Supplied data
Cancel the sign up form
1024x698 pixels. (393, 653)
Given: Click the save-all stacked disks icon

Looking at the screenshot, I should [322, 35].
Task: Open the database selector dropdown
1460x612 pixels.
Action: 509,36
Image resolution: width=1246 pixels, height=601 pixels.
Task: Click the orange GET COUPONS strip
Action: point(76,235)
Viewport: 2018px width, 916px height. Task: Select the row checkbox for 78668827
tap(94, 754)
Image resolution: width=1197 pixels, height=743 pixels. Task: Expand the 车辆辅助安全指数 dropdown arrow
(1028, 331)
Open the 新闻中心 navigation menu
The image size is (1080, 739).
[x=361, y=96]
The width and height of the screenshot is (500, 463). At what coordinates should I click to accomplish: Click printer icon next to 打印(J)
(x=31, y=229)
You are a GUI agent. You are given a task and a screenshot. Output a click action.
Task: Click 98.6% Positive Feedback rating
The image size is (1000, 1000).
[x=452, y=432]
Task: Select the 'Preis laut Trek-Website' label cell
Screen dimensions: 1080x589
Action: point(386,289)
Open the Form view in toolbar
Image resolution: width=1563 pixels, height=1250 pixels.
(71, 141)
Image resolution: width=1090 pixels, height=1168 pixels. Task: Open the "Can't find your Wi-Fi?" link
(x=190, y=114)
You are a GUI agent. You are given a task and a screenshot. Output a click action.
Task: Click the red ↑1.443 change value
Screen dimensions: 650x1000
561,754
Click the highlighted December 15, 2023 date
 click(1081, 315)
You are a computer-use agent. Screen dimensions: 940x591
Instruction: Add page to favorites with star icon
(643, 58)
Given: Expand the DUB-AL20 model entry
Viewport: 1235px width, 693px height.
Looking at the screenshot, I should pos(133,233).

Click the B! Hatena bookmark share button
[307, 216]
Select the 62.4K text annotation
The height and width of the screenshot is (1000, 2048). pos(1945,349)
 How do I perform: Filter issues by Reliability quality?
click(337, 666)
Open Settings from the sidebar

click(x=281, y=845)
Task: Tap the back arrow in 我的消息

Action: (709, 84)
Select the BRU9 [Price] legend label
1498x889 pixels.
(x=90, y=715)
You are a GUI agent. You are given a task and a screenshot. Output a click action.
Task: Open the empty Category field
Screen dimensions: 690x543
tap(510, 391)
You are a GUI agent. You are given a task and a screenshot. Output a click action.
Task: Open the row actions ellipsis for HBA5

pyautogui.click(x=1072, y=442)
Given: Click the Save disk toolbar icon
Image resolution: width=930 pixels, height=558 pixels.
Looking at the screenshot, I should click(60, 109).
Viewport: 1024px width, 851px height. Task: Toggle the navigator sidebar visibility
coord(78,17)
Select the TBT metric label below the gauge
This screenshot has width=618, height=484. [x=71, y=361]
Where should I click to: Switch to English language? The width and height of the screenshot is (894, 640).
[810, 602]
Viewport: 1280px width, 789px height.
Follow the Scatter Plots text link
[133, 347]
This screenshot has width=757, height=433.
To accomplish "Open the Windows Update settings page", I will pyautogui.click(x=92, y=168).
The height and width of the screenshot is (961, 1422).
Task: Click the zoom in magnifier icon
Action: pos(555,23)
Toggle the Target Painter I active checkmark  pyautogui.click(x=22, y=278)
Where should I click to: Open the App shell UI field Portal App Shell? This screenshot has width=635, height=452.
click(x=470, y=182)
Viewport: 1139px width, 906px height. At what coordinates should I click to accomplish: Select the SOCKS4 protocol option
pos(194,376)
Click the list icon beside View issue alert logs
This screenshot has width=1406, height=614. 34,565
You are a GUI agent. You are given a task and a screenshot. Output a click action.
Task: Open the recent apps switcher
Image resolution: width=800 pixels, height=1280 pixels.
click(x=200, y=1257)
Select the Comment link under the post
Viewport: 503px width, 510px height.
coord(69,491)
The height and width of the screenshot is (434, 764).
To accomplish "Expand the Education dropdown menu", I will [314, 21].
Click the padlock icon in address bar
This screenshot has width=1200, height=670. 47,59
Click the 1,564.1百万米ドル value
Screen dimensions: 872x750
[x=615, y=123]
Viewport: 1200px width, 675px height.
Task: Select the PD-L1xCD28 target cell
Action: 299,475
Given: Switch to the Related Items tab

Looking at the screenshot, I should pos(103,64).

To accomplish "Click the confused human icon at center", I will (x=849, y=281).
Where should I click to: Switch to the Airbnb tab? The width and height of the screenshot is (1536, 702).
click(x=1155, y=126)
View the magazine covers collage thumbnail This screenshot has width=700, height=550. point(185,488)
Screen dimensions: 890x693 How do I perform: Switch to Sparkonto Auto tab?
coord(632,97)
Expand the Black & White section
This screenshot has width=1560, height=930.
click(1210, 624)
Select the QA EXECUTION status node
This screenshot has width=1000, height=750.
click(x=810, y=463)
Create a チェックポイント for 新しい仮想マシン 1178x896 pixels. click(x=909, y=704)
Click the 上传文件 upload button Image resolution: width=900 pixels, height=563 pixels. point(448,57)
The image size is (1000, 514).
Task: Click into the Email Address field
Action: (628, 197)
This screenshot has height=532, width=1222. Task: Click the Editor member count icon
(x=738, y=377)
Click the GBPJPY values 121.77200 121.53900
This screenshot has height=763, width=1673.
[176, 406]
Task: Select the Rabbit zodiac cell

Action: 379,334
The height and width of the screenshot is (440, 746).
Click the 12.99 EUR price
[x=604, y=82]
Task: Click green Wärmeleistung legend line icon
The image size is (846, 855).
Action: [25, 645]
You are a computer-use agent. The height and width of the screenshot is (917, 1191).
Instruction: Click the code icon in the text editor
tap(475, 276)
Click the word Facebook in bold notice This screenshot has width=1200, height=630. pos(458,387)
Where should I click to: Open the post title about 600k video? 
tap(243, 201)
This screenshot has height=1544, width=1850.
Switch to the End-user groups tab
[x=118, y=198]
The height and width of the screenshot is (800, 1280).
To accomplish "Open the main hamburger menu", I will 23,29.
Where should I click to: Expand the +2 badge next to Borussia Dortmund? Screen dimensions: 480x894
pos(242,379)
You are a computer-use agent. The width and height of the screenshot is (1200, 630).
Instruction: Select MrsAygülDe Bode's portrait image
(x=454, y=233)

Required work
Your answer must contain every line of the records, exactly.

Answer
Cancel the sign up form
1024x698 pixels. (393, 653)
Given: Click the save-all stacked disks icon

Looking at the screenshot, I should [322, 35].
Task: Open the database selector dropdown
1460x612 pixels.
Action: 509,36
Image resolution: width=1246 pixels, height=601 pixels.
Task: Click the orange GET COUPONS strip
Action: point(76,235)
Viewport: 2018px width, 916px height. Task: Select the row checkbox for 78668827
tap(94, 754)
Image resolution: width=1197 pixels, height=743 pixels. Task: Expand the 车辆辅助安全指数 dropdown arrow
(1028, 331)
Open the 新闻中心 navigation menu
The image size is (1080, 739).
[x=361, y=96]
The width and height of the screenshot is (500, 463). At what coordinates should I click to accomplish: Click printer icon next to 打印(J)
(x=31, y=229)
You are a GUI agent. You are given a task and a screenshot. Output a click action.
Task: Click 98.6% Positive Feedback rating
The image size is (1000, 1000).
[x=452, y=432]
Task: Select the 'Preis laut Trek-Website' label cell
Screen dimensions: 1080x589
Action: point(386,289)
Open the Form view in toolbar
Image resolution: width=1563 pixels, height=1250 pixels.
(71, 141)
Image resolution: width=1090 pixels, height=1168 pixels. Task: Open the "Can't find your Wi-Fi?" link
(x=190, y=114)
You are a GUI agent. You are given a task and a screenshot. Output a click action.
Task: Click the red ↑1.443 change value
Screen dimensions: 650x1000
561,754
Click the highlighted December 15, 2023 date
 click(1081, 315)
You are a computer-use agent. Screen dimensions: 940x591
Instruction: Add page to favorites with star icon
(643, 58)
Given: Expand the DUB-AL20 model entry
Viewport: 1235px width, 693px height.
Looking at the screenshot, I should pos(133,233).

Click the B! Hatena bookmark share button
[307, 216]
Select the 62.4K text annotation
The height and width of the screenshot is (1000, 2048). pos(1945,349)
 How do I perform: Filter issues by Reliability quality?
click(337, 666)
Open Settings from the sidebar

click(x=281, y=845)
Task: Tap the back arrow in 我的消息

Action: (709, 84)
Select the BRU9 [Price] legend label
1498x889 pixels.
(x=90, y=715)
You are a GUI agent. You are given a task and a screenshot. Output a click action.
Task: Open the empty Category field
Screen dimensions: 690x543
tap(510, 391)
You are a GUI agent. You are given a task and a screenshot. Output a click action.
Task: Open the row actions ellipsis for HBA5

pyautogui.click(x=1072, y=442)
Given: Click the Save disk toolbar icon
Image resolution: width=930 pixels, height=558 pixels.
Looking at the screenshot, I should click(60, 109).
Viewport: 1024px width, 851px height. Task: Toggle the navigator sidebar visibility
coord(78,17)
Select the TBT metric label below the gauge
This screenshot has width=618, height=484. [x=71, y=361]
Where should I click to: Switch to English language? The width and height of the screenshot is (894, 640).
[810, 602]
Viewport: 1280px width, 789px height.
Follow the Scatter Plots text link
[133, 347]
This screenshot has width=757, height=433.
To accomplish "Open the Windows Update settings page", I will pyautogui.click(x=92, y=168).
The height and width of the screenshot is (961, 1422).
Task: Click the zoom in magnifier icon
Action: pos(555,23)
Toggle the Target Painter I active checkmark  pyautogui.click(x=22, y=278)
Where should I click to: Open the App shell UI field Portal App Shell? This screenshot has width=635, height=452.
click(x=470, y=182)
Viewport: 1139px width, 906px height. At what coordinates should I click to accomplish: Select the SOCKS4 protocol option
pos(194,376)
Click the list icon beside View issue alert logs
This screenshot has width=1406, height=614. 34,565
You are a GUI agent. You are given a task and a screenshot. Output a click action.
Task: Open the recent apps switcher
Image resolution: width=800 pixels, height=1280 pixels.
click(x=200, y=1257)
Select the Comment link under the post
Viewport: 503px width, 510px height.
coord(69,491)
The height and width of the screenshot is (434, 764).
To accomplish "Expand the Education dropdown menu", I will [314, 21].
Click the padlock icon in address bar
This screenshot has width=1200, height=670. 47,59
Click the 1,564.1百万米ドル value
Screen dimensions: 872x750
[x=615, y=123]
Viewport: 1200px width, 675px height.
Task: Select the PD-L1xCD28 target cell
Action: 299,475
Given: Switch to the Related Items tab

Looking at the screenshot, I should pos(103,64).

To accomplish "Click the confused human icon at center", I will (x=849, y=281).
Where should I click to: Switch to the Airbnb tab? The width and height of the screenshot is (1536, 702).
click(x=1155, y=126)
View the magazine covers collage thumbnail This screenshot has width=700, height=550. point(185,488)
Screen dimensions: 890x693 How do I perform: Switch to Sparkonto Auto tab?
coord(632,97)
Expand the Black & White section
This screenshot has width=1560, height=930.
click(1210, 624)
Select the QA EXECUTION status node
This screenshot has width=1000, height=750.
click(x=810, y=463)
Create a チェックポイント for 新しい仮想マシン 1178x896 pixels. click(x=909, y=704)
Click the 上传文件 upload button Image resolution: width=900 pixels, height=563 pixels. point(448,57)
The image size is (1000, 514).
Task: Click into the Email Address field
Action: (628, 197)
This screenshot has height=532, width=1222. Task: Click the Editor member count icon
(x=738, y=377)
Click the GBPJPY values 121.77200 121.53900
This screenshot has height=763, width=1673.
[176, 406]
Task: Select the Rabbit zodiac cell

Action: 379,334
The height and width of the screenshot is (440, 746).
Click the 12.99 EUR price
[x=604, y=82]
Task: Click green Wärmeleistung legend line icon
The image size is (846, 855).
Action: [25, 645]
You are a computer-use agent. The height and width of the screenshot is (917, 1191).
Instruction: Click the code icon in the text editor
tap(475, 276)
Click the word Facebook in bold notice This screenshot has width=1200, height=630. pos(458,387)
Where should I click to: Open the post title about 600k video? 
tap(243, 201)
This screenshot has height=1544, width=1850.
Switch to the End-user groups tab
[x=118, y=198]
The height and width of the screenshot is (800, 1280).
To accomplish "Open the main hamburger menu", I will 23,29.
Where should I click to: Expand the +2 badge next to Borussia Dortmund? Screen dimensions: 480x894
pos(242,379)
You are a computer-use agent. The width and height of the screenshot is (1200, 630).
Instruction: Select MrsAygülDe Bode's portrait image
(x=454, y=233)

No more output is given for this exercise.